For Piaget (1952, 1969) the development of human intellect proceeds through adaptation and organization. Adaptation is a process of assimilation and accommodation, where, on the one hand, external events are assimilated into thoughts and, on the other, new and unusual mental structures are accommodated into the mental environment. The process of organization refers to the structuring of the adapted mental material. Piaget considers that the organization of the mind is accomplished through a series of increasingly complex and integrated ways, of which the simplest one is the scheme, i.e., a mental representation of some action that can be performed on an object. For example, actions like sucking, grasping and looking are some of the schemes of an infant.

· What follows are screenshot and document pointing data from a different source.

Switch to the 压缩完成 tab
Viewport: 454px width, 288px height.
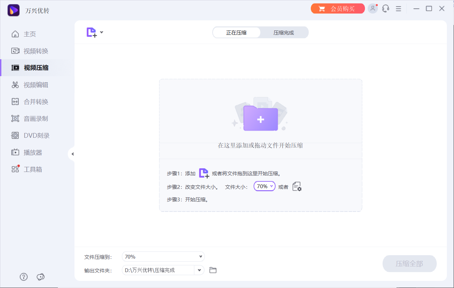pos(284,33)
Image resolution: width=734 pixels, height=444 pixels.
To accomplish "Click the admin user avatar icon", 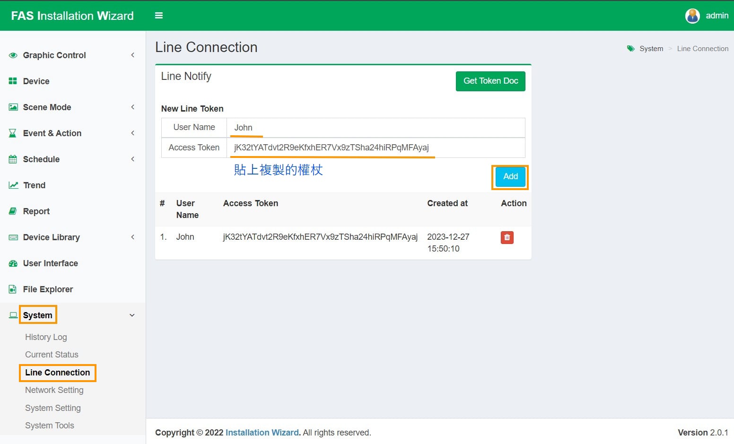I will tap(692, 16).
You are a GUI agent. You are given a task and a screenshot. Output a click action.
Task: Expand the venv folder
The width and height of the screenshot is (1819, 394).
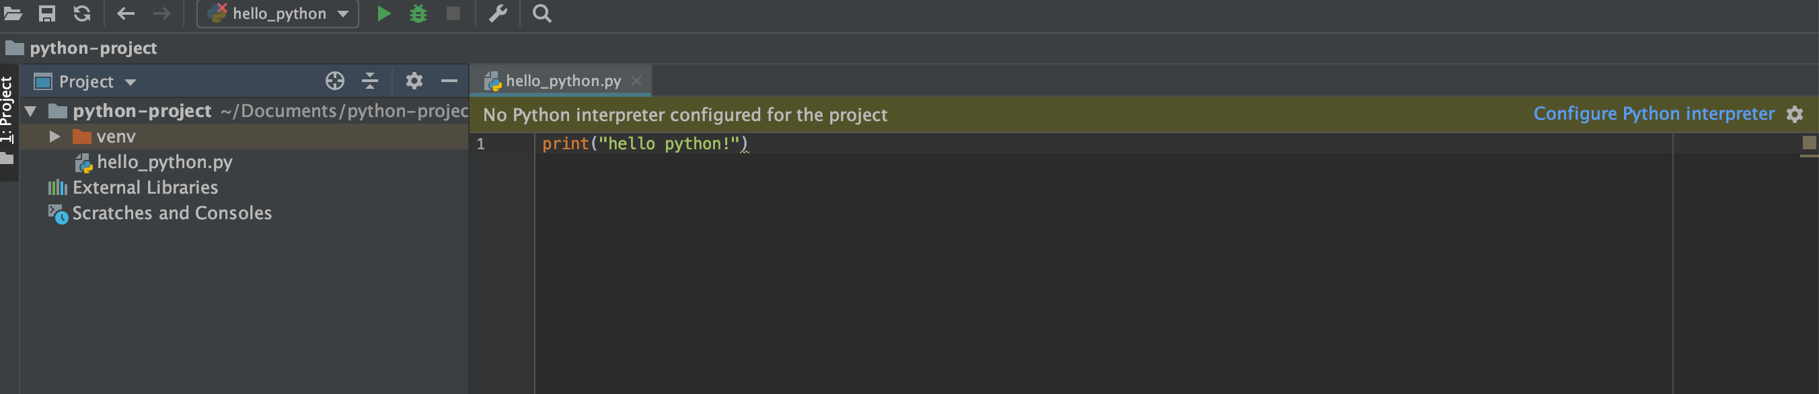[x=54, y=136]
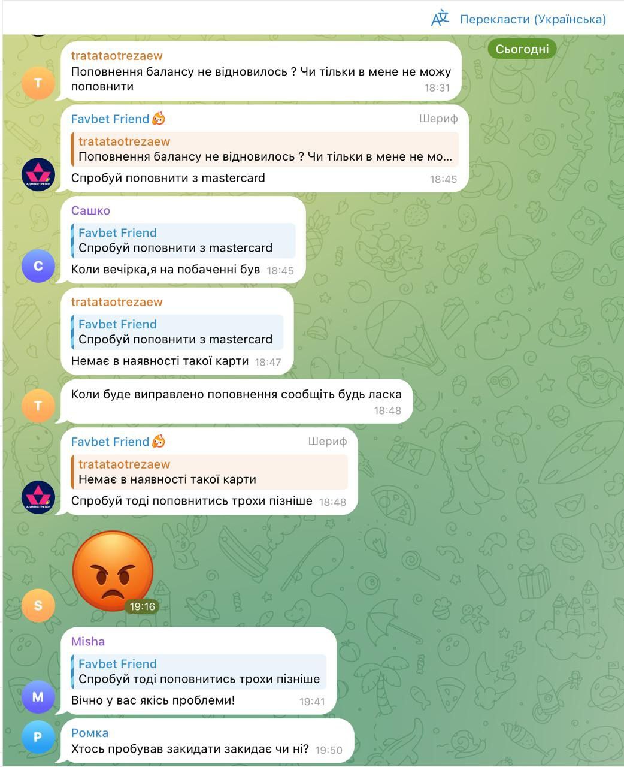Open blue P avatar of Ромка

coord(38,738)
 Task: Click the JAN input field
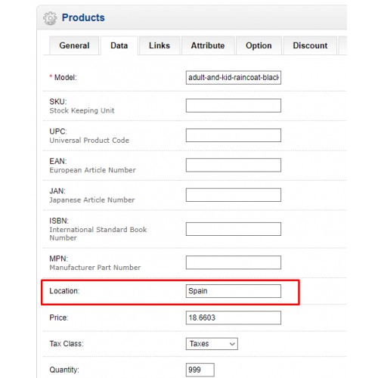click(234, 195)
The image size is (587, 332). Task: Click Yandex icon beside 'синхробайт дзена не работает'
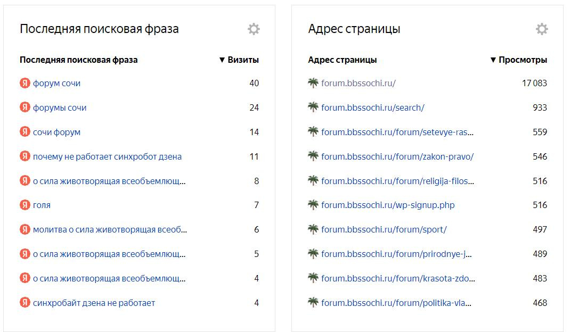coord(25,303)
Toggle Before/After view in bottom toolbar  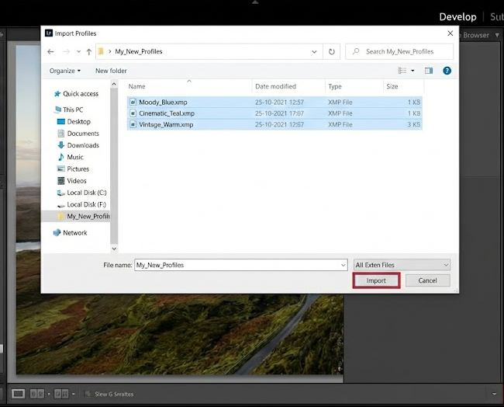36,394
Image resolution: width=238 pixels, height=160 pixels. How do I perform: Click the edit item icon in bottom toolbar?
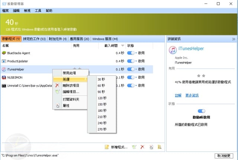(134, 147)
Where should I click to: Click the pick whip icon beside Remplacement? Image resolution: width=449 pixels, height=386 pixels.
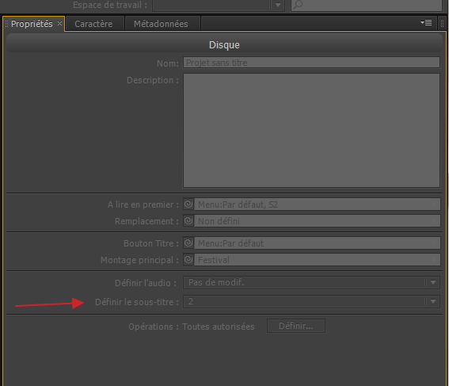(188, 221)
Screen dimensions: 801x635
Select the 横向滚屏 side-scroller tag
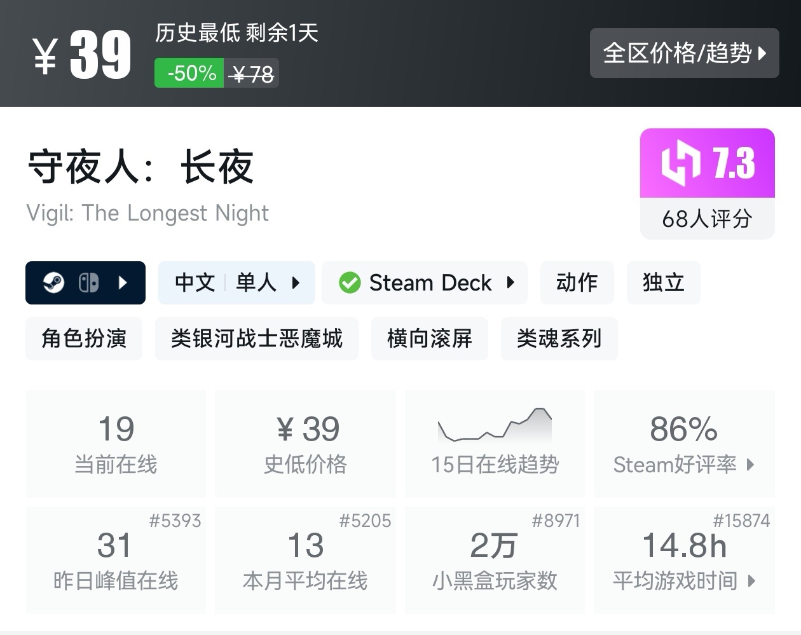tap(430, 339)
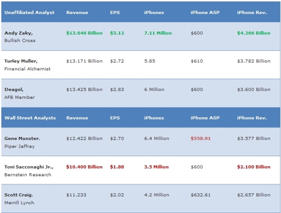281x213 pixels.
Task: Click the Bernstein Research firm label
Action: point(28,175)
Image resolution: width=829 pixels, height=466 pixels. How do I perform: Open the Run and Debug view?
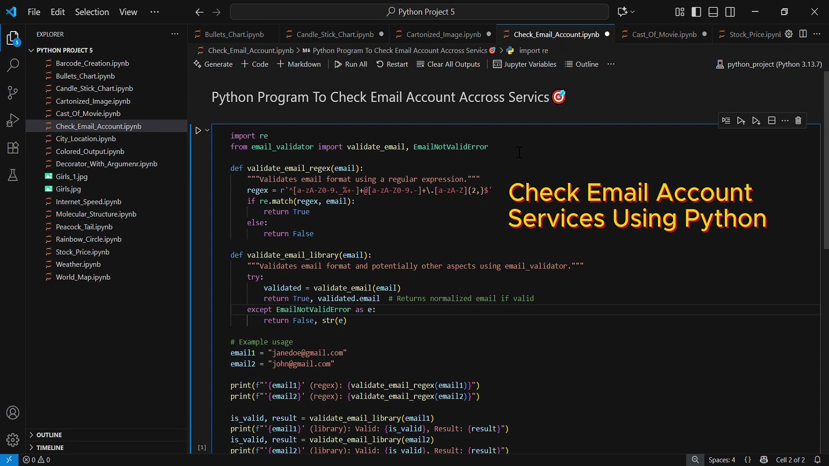pos(13,120)

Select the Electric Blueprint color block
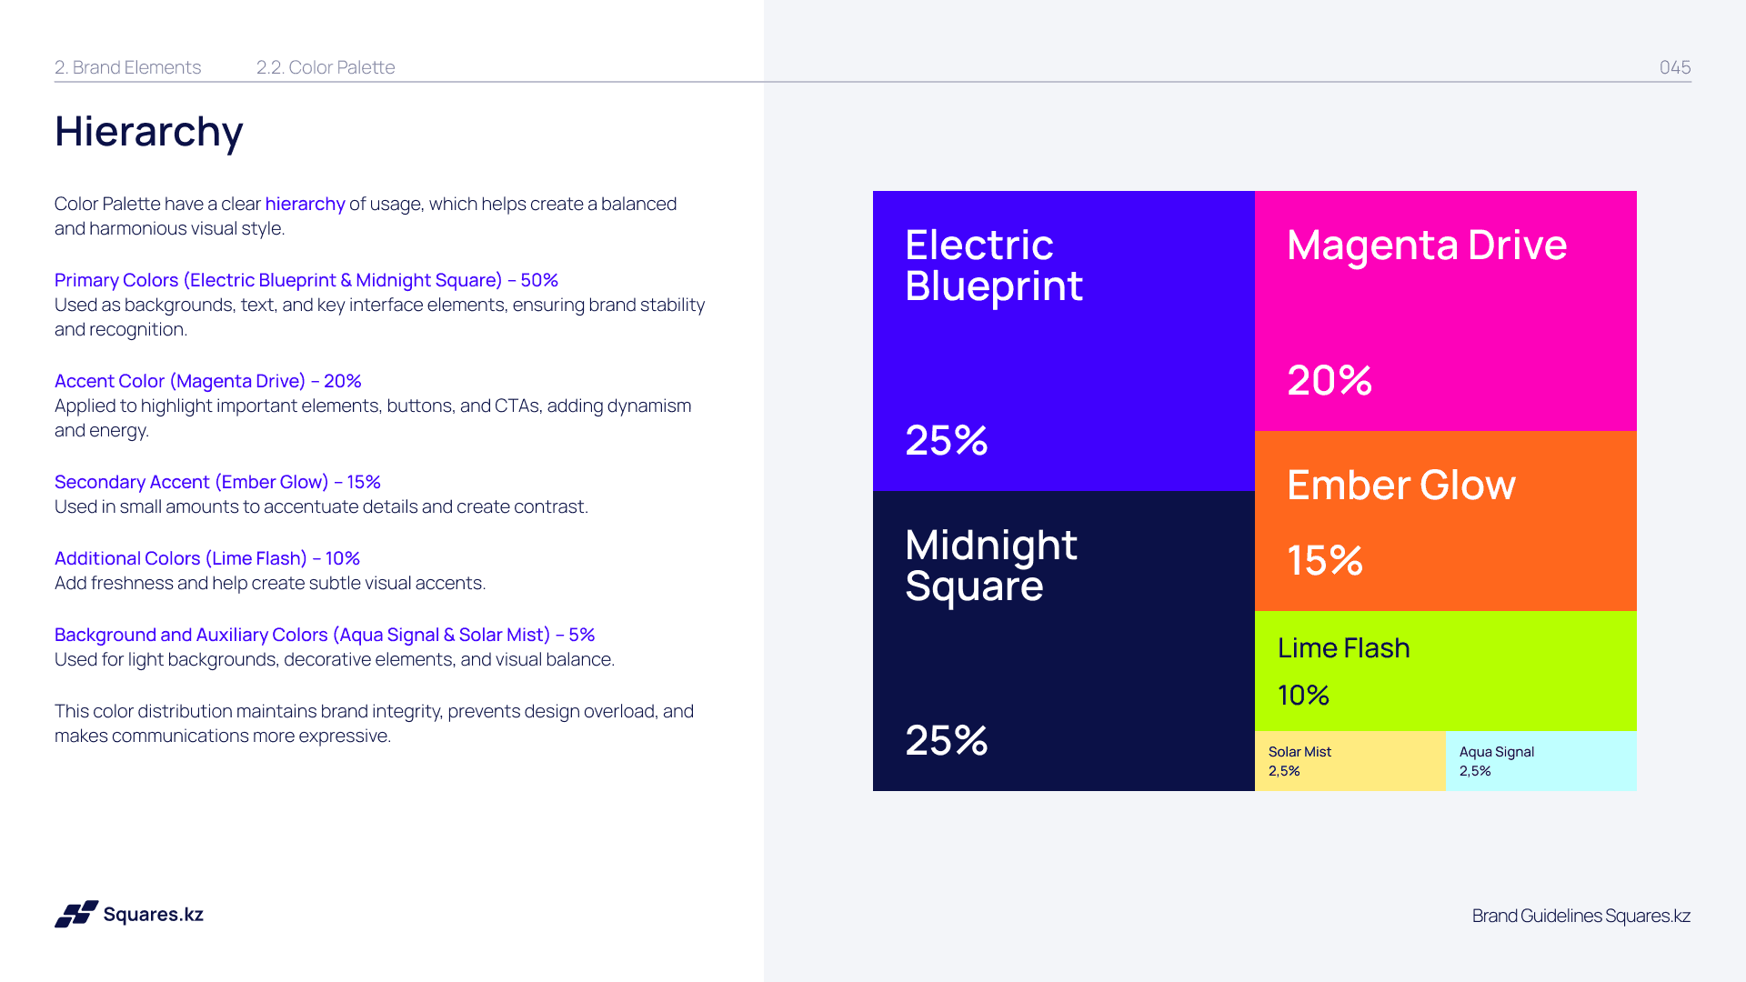click(1064, 341)
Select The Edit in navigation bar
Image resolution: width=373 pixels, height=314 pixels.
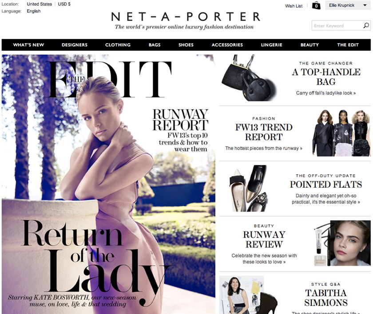348,45
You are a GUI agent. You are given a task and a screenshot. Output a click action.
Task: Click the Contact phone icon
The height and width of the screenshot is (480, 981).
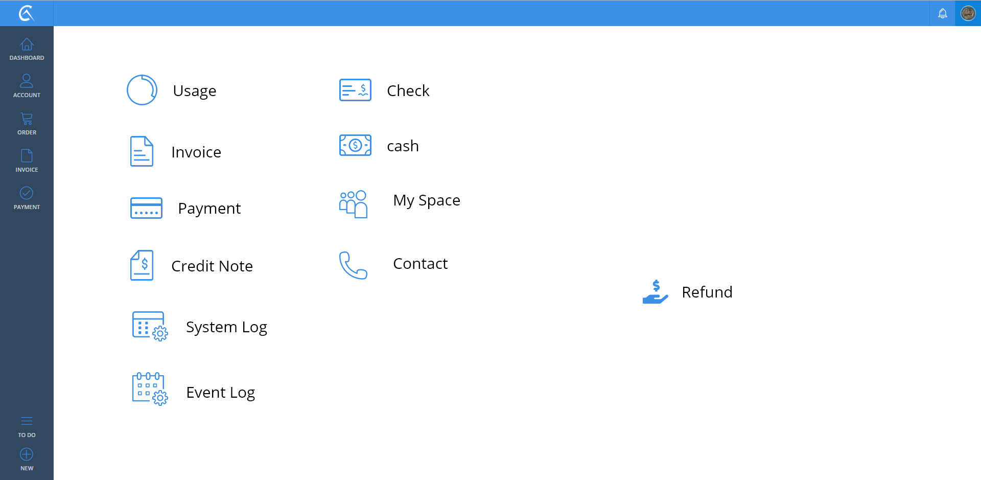pos(353,265)
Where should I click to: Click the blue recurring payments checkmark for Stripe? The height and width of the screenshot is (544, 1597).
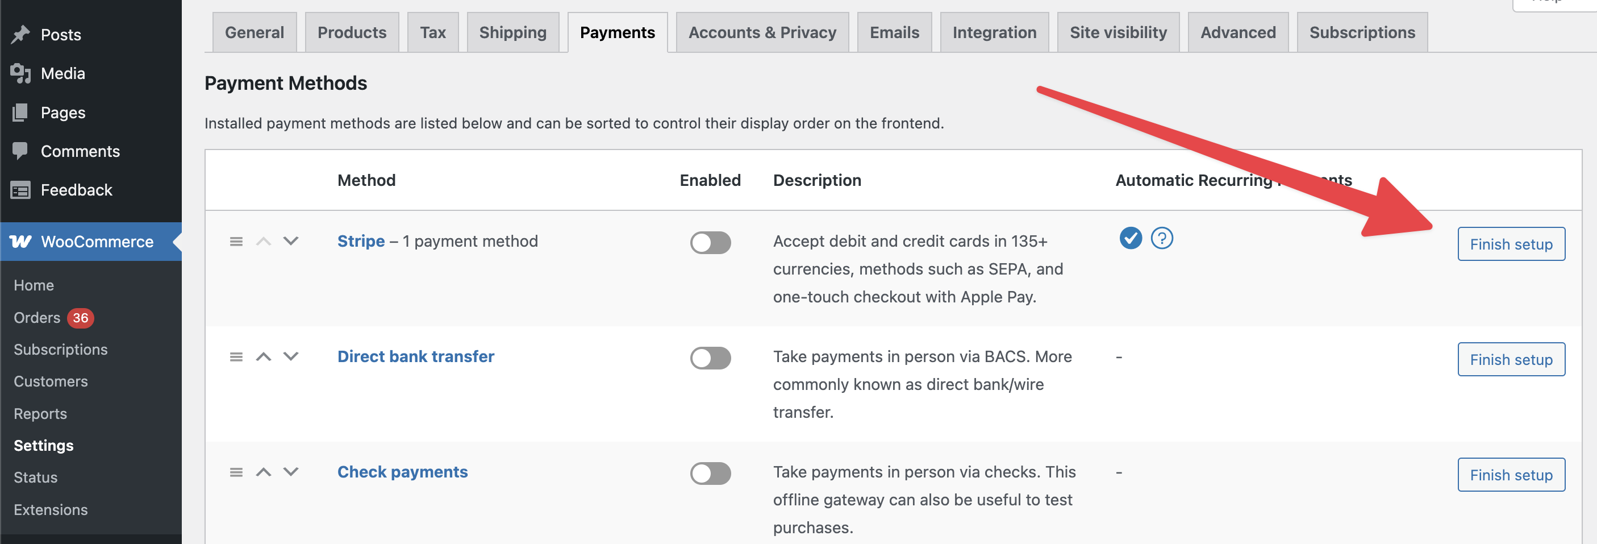1130,238
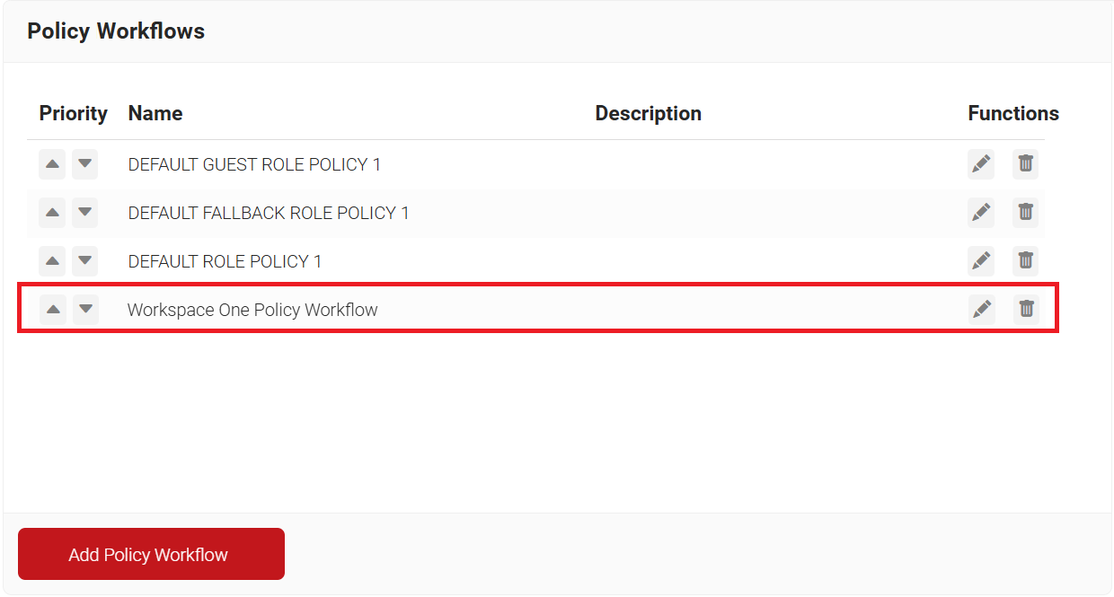
Task: Move DEFAULT ROLE POLICY 1 down
Action: (x=85, y=261)
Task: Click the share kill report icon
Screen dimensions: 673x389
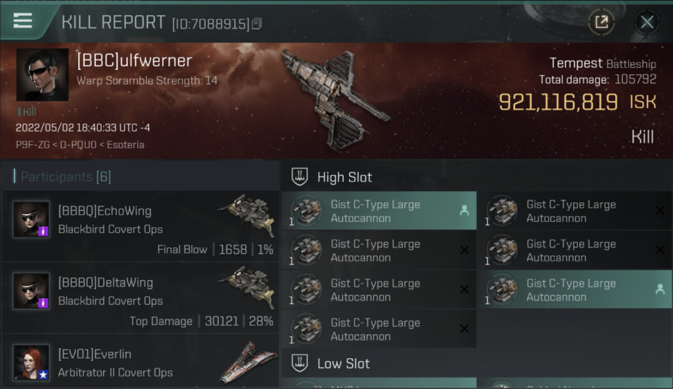Action: coord(601,22)
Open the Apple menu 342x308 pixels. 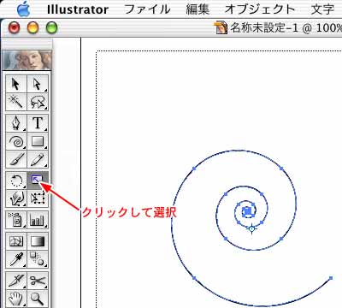(23, 9)
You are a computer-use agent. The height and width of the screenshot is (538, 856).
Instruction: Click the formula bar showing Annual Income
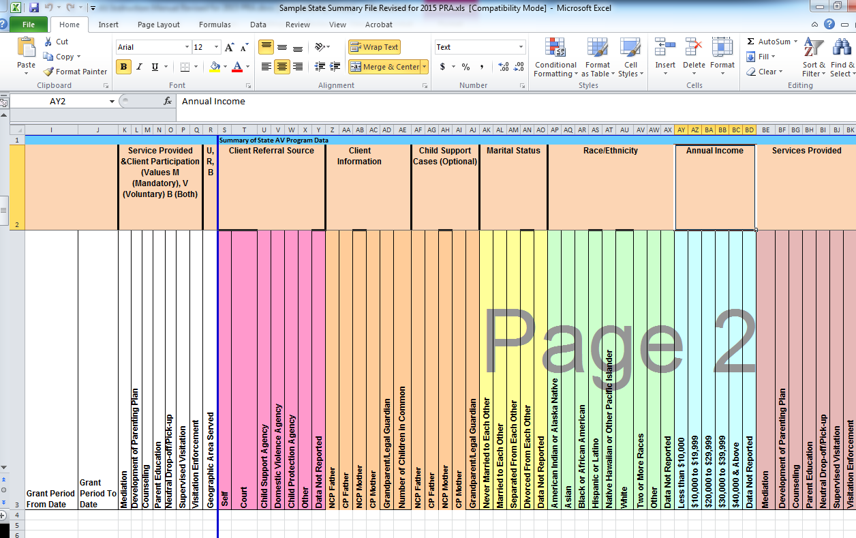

As Piaget identifies knowledge with action, he considers that mental development organizes these schemes in more complex and integrated ways to produce the adult mind.

Piaget assumes that there exist four major periods of development in the evolution of human mind: (i) the sensorimotor period, (ii) the pre-operational period, (iii) the concrete-operational period, and (iv) the formal-operational.

In the sensorimotor period, from birth to two, the child explores the world through action. In this period, first, goal-directed behaviors begin to appear, whereas later on the child can act pretendedly, an indication of internal imaging and manipulation of events. The end of this period occurs with the acquisition of basic language, and the communication of volition through speech.

The pre-operational period is subdivided into the pre-conceptual and the intuitive stages. The pre-conceptual child (age 2 to 4) has not fully developed concepts neither the ability to abstract and discriminate relevant features. The child cannot appropriately use inductive and deductive ways of thinking. The intuitive child (age 4 to 7) forms ideas just from impressions and the child cannot consider more than one variable at once.

In the concrete-operational period (7 to 11 years) the child can manipulate numbers, develop concept formation skills and think hypothetically about coordinated action, where two or more variables can be considered at once.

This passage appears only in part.